Other tests, meanwhile, show that the worms shrug off shockingly high levels of harsh ultraviolet light, according to Hotaling. Which is a good thing for them, because the summer sun on the treeless, snow-covered mountainside can be intense. Whatever drives them up to the surface, they seem to wait until the later hours in the day, when the sun isn't as unforgiving.

"I actually think they are coming looking for the sun a bit," says Hotaling, "because they want to have some of that heat energy to drive their biochemical reactions."

Biologist Scott Hotaling sets up a wildlife camera. The natural history of ice worms and their predators, only now coming to light, underscores that the fragile environment of retreating glaciers is potentially far more complicated than first thought.
Nell Greenfieldboyce/NPR

He, Wimberger and a grad student — Jordan Boersma — have worked together to set up wildlife cameras around Paradise Glacier this summer. They want to understand to what degree wildlife uses these glaciers — and rely ice worms for food.

Already, the researchers have spotted birds chowing down on ice worms. Those known to peck at worms include Gray-crowned Rosy Finches, American Pipits, Common Ravens, Horned Larks, Semipalmated Plovers, and Snow Buntings.

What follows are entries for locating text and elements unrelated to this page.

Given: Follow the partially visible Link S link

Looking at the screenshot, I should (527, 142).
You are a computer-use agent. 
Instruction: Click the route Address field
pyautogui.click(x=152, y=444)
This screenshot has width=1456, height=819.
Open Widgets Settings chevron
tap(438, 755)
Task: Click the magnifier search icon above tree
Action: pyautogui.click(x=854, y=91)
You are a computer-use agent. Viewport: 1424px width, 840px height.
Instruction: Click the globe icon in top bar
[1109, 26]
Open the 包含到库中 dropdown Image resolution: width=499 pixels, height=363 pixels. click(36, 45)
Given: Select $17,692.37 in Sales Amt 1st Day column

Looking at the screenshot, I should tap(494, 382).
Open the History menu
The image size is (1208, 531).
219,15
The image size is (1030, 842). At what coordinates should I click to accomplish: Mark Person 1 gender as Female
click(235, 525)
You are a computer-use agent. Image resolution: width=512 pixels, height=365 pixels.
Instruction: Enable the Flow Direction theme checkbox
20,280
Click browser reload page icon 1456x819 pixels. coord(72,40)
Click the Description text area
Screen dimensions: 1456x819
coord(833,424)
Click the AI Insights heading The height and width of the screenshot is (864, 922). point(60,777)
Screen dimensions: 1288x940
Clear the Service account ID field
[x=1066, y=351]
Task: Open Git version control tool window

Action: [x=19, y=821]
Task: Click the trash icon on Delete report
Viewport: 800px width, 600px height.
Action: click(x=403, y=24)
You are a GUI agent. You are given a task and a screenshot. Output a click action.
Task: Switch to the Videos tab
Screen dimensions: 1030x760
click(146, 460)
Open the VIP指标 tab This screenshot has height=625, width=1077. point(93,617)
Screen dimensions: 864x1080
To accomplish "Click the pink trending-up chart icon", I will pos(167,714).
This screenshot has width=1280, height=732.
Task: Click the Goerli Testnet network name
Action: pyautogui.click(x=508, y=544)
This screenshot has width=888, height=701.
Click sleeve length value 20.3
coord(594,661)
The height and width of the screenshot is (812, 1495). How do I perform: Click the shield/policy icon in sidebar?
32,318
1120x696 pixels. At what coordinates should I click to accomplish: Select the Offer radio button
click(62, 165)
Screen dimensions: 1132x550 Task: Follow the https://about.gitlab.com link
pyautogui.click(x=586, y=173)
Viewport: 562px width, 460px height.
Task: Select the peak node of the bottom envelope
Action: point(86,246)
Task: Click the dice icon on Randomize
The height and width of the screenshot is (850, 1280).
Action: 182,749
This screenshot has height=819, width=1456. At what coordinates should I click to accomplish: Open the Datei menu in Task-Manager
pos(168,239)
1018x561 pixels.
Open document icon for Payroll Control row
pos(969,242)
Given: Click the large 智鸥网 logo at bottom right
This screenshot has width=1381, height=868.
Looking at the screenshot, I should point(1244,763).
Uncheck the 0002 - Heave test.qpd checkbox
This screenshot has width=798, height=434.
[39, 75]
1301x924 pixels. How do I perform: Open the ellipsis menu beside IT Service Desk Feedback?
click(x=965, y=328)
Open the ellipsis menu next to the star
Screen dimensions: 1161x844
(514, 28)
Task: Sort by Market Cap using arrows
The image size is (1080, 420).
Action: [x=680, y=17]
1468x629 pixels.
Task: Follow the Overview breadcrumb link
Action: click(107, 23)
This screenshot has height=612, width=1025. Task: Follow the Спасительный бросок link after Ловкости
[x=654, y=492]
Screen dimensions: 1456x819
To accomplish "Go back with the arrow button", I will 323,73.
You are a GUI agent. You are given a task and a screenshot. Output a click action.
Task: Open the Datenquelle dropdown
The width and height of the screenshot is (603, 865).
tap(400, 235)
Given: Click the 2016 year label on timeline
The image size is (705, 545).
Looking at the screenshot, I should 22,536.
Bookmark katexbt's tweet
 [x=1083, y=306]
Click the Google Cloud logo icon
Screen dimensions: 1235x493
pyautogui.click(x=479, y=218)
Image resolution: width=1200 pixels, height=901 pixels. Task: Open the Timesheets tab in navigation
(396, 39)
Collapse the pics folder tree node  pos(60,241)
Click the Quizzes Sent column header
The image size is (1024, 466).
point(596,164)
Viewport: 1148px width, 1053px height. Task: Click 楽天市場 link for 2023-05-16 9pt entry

Boersma says they want to know "if alpine nesting birds use them to provision their nestlings and if that's an essential part of their life history."

The birds may have an impact on the ice worms' natural history too. Genetic research shows that ice worms may have traveled long distance from Alaska to Vancouver Island, perhaps by sticking onto the feet of migrating birds and hitching a ride.

A gray-crowned rosy finch catches an ice worm.
Scott Hotaling

So many basic questions remain unanswered. "There are more mysteries than there are solved things, with ice worms," says Hotaling.

He even wonders if ice worms might affect how fast a glacier melts, because their black bodies must absorb heat. It's known that the presence of dark-colored glacier algae can speed melting, and ice worms clearly change the surface of the glacier.

"What goes away when a mountain glacier is lost? I don't think we have a good answer to that question," says Hotaling. "Ice worms are an extraordinary example of a bit of biodiversity on our planet that most people don't know about. And in this case, of Seattle and the northwest, it's in the backyard of millions of people."